Definition/Introduction
The volume of air occupying the lungs at different phases of the respiratory cycle subdivides into four volumes and four capacities. The four lung volumes are inspiratory reserve volume (IRV), expiratory reserve volume (ERV), tidal volume (V), and residual volume (RV), while the four lung capacities include total lung capacity (TLC), vital capacity (VC), inspiratory capacity (IC), and functional residual capacity (FRC).[1]
Vital capacity (VC) refers to the maximal volume of air that can be expired following maximum inspiration. It is the total of tidal volume, inspiratory reserve volume, and expiratory reserve volume (VC = V + IRV + ERV).[2] Vital capacity may be measured as inspiratory vital capacity (IVC), slow vital capacity (SVC), or forced vital capacity (FVC). The FVC is similar to VC, but it is measured as the patient exhales with maximum speed and effort.[3][4]
Issues of Concern
The vital capacity can be measured using a wet or regular spirometer.[5][1] The vital capacity of a typical adult is between 3 and 5 liters. Factors that affect a person’s vital capacity include age, sex, height, weight, and ethnicity. For instance, the residual volume and the functional residual capacity increase with age, resulting in a decrease in the vital capacity. Vital capacity has been found to increase with an increase in the height of a person, whereas, an increasing body mass index (BMI) is shown to correlate with a lower vital capacity.[2]
Clinical Significance
Pulmonary function tests aid in diagnosis, quantification of functional impairment, and monitoring of treatment or progression of a disease. The measurement of lung volumes and lung capacities is an integral part of pulmonary function testing.[6]
The vital capacity may assist in the diagnosis of underlying lung disease. It may also assist in differentiating between the various causes of lung disease.
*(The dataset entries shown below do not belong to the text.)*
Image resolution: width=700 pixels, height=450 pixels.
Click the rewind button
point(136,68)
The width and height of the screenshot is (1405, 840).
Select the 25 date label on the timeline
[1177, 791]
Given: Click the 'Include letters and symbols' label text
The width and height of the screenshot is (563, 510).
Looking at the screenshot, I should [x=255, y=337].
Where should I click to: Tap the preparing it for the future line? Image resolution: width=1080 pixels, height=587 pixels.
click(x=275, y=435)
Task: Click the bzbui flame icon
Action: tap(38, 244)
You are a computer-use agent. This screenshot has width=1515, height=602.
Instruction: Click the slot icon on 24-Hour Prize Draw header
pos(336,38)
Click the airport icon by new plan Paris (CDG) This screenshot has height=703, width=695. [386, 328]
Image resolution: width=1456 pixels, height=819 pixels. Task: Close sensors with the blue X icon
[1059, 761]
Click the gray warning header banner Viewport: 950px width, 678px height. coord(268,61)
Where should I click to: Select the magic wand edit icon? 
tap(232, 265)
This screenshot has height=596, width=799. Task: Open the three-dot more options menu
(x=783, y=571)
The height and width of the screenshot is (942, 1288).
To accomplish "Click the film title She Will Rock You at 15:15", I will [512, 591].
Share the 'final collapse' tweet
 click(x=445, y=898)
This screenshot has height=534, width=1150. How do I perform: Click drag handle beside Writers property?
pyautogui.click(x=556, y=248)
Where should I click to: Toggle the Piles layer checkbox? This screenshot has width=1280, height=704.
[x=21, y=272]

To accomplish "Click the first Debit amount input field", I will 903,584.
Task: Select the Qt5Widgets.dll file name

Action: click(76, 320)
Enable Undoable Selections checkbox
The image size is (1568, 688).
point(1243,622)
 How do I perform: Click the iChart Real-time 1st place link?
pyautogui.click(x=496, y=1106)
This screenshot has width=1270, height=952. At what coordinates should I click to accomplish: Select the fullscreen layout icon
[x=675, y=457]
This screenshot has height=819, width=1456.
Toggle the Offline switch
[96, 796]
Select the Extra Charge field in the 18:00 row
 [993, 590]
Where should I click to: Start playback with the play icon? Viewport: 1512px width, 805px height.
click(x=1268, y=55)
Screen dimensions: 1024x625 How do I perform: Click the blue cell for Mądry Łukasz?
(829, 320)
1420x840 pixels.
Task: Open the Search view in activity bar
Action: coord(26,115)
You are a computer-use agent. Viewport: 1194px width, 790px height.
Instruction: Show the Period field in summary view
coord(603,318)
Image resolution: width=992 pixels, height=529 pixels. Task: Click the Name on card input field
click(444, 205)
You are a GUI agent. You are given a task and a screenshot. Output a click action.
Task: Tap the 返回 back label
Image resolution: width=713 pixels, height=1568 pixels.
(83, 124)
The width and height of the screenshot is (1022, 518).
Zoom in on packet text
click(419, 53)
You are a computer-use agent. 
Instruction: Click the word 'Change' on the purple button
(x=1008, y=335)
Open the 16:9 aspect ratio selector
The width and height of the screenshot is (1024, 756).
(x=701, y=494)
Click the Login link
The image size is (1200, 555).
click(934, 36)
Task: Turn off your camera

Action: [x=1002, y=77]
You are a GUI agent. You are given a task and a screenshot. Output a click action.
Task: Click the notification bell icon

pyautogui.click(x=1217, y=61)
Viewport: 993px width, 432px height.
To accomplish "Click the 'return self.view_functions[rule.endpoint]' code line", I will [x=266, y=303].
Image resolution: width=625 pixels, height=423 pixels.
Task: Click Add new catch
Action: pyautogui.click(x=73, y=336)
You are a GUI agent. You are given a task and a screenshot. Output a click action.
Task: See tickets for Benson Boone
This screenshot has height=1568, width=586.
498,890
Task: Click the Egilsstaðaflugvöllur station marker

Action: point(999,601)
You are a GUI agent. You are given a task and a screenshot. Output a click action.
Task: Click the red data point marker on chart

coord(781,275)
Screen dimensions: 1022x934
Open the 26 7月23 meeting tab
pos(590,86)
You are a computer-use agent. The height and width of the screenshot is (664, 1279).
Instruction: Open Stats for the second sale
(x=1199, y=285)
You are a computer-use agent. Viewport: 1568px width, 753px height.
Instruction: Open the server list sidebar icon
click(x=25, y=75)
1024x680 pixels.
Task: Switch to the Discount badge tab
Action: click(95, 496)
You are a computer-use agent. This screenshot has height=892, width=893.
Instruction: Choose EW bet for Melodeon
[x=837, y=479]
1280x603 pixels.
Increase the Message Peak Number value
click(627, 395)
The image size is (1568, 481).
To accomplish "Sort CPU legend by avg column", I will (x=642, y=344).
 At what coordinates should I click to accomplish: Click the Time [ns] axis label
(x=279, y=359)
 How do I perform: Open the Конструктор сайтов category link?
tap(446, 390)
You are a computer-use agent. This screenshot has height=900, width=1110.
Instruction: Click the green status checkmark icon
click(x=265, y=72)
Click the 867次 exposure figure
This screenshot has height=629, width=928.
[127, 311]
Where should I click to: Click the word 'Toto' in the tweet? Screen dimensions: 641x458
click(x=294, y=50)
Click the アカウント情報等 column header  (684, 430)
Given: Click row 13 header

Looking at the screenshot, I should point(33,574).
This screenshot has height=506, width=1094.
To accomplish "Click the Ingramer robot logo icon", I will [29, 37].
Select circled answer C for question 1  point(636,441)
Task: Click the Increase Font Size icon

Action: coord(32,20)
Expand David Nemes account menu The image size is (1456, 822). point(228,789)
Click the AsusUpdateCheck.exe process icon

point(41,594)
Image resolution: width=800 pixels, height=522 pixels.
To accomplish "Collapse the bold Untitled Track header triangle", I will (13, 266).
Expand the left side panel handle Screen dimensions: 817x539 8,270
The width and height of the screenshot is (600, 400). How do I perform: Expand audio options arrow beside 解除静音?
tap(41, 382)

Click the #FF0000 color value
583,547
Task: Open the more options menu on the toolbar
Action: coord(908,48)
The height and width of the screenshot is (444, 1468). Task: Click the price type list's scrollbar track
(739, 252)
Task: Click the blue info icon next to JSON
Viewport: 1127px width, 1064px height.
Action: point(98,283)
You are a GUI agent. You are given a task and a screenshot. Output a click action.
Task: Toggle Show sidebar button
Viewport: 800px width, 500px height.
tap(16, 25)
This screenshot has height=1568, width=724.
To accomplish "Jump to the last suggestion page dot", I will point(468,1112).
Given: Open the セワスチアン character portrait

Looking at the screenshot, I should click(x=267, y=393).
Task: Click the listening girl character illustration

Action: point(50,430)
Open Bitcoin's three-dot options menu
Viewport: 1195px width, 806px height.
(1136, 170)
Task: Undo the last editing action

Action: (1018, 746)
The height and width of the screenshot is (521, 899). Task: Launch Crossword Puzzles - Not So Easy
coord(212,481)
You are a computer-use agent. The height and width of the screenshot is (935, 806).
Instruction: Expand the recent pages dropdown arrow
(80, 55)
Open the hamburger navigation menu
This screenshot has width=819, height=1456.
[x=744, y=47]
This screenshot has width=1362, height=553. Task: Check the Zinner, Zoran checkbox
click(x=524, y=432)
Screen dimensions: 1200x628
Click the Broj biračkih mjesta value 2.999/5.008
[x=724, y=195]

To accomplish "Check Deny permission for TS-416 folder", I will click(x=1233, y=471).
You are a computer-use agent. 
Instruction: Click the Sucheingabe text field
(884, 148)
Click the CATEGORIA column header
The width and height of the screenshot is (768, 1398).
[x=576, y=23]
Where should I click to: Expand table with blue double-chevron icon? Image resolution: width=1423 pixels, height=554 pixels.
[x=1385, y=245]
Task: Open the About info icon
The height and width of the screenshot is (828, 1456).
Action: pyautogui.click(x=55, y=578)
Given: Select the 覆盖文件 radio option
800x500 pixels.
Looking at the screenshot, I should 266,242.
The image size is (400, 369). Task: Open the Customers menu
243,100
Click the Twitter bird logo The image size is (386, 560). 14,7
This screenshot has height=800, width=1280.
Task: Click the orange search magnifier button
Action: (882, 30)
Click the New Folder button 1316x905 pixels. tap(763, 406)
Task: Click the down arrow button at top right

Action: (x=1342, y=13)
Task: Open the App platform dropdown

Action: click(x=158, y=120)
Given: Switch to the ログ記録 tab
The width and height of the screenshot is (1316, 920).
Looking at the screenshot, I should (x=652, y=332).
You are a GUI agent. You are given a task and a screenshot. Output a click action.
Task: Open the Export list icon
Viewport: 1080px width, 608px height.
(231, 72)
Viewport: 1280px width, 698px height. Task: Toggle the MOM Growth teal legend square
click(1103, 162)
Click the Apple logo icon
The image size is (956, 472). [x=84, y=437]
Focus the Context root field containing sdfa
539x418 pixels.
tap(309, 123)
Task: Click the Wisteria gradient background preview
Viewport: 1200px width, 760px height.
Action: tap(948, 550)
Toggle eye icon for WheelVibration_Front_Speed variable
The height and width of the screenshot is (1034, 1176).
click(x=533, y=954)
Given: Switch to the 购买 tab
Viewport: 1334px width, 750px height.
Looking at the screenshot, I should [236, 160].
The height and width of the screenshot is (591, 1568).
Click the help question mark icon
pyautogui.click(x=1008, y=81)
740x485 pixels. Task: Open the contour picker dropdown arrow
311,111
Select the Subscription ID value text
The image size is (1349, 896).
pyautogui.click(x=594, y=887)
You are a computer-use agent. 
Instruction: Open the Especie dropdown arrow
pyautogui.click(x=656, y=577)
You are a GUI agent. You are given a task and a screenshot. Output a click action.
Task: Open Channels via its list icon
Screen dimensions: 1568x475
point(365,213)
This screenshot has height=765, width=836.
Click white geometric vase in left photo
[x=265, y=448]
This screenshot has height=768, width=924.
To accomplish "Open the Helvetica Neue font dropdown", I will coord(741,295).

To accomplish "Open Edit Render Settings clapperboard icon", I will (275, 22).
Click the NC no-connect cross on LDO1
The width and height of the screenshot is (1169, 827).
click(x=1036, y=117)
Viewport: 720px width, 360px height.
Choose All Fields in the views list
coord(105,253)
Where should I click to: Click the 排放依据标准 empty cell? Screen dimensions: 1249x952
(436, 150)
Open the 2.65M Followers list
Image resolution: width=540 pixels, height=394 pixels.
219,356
In obstructive lung diseases, such as asthma, emphysema, and bronchitis, the vital capacity is usually normal or only slightly reduced, whereas, in restrictive lung diseases, like idiopathic pulmonary fibrosis, a decrease in the vital capacity is seen. The vital capacity remains unchanged during pregnancy due to increased circumference of the rib cage.[3][7]
The measurement of vital capacity can also help determine the severity of involvement of respiratory muscles in neuromuscular disease. It can guide treatment decisions in patients with myasthenic crisis and Guillain-Barre syndrome.[8]